Photo by BUZZ Homebrew Club.

A lot of us have moved on from bottling all our beer to kegging it. Usually we make about five gallons of beer at a time which takes quite a while to bottle. That comes out to roughly 50-55 twelve ounce bottles. Most people who keg also have built a keezer. A keezer is a chest freezer that we have taken the lid off and put a wooden collar where the lid was. Then you put the lid on top of the collar, and you can put tap handles on the collar. So I have three kegs on tap currently on my keezer. It can be a very hands-on hobby, which is another reason I really enjoy the hobby.

SP: It is a cool hobby, for sure. What goals do you have for the club? Or for yourself as a homebrewer?

Murphy: I think the goals of the club are to just get people together of all different backgrounds who share a similar interest. Members can get as much out of the club as they would like. If they just want to show up to meetings every now and again, then that is fine. For myself, I am very excited about the club and want to make sure we can get to as many events as we can.

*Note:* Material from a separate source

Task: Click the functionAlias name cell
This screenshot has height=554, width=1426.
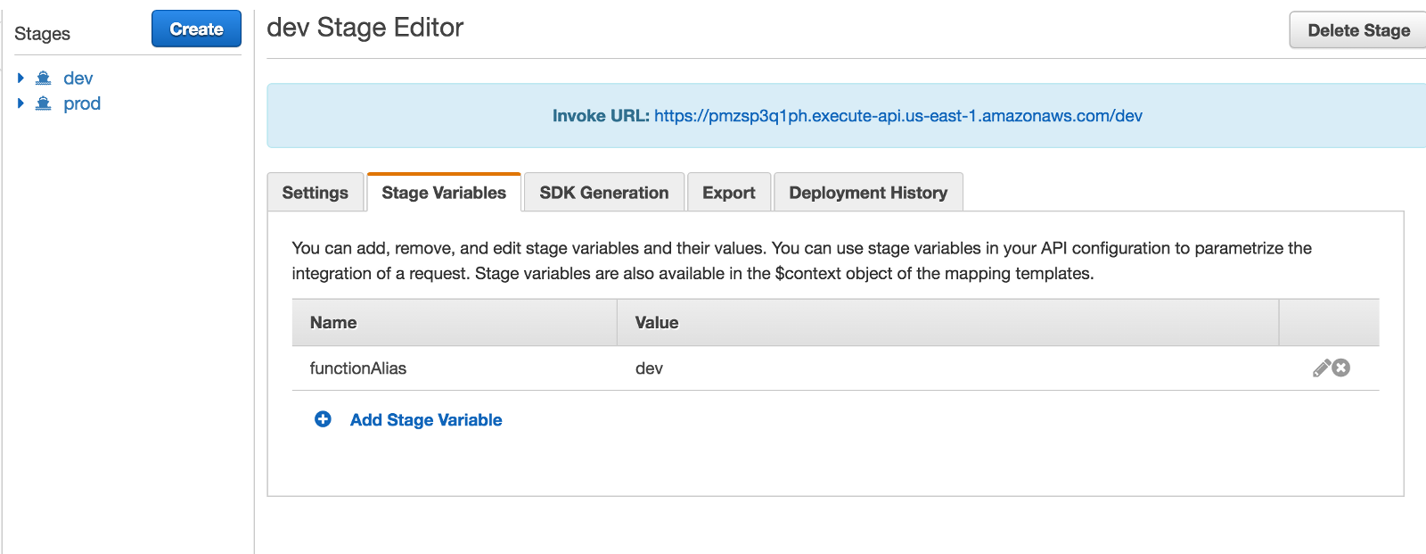Action: (x=358, y=368)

My goals as a homebrewer are to be able to consistently make excellent beer and be able to explore all different styles and tastes. Like many homebrewers, there is always the fun thought of taking it to the next level and going pro.

Photo by BUZZ Homebrew Club.

SP: Do you have any favorite memories of the club?

Murphy: From my own experience, I would say going down to Kentucky to get the bourbon barrel was a great memory. I got to know a couple guys from the club more, and we have become friends. Plus, who doesn’t enjoy renting electric scooters while going between bars in Louisville?

SP: Have there ever been any bad beers? Like couldn’t even drink it?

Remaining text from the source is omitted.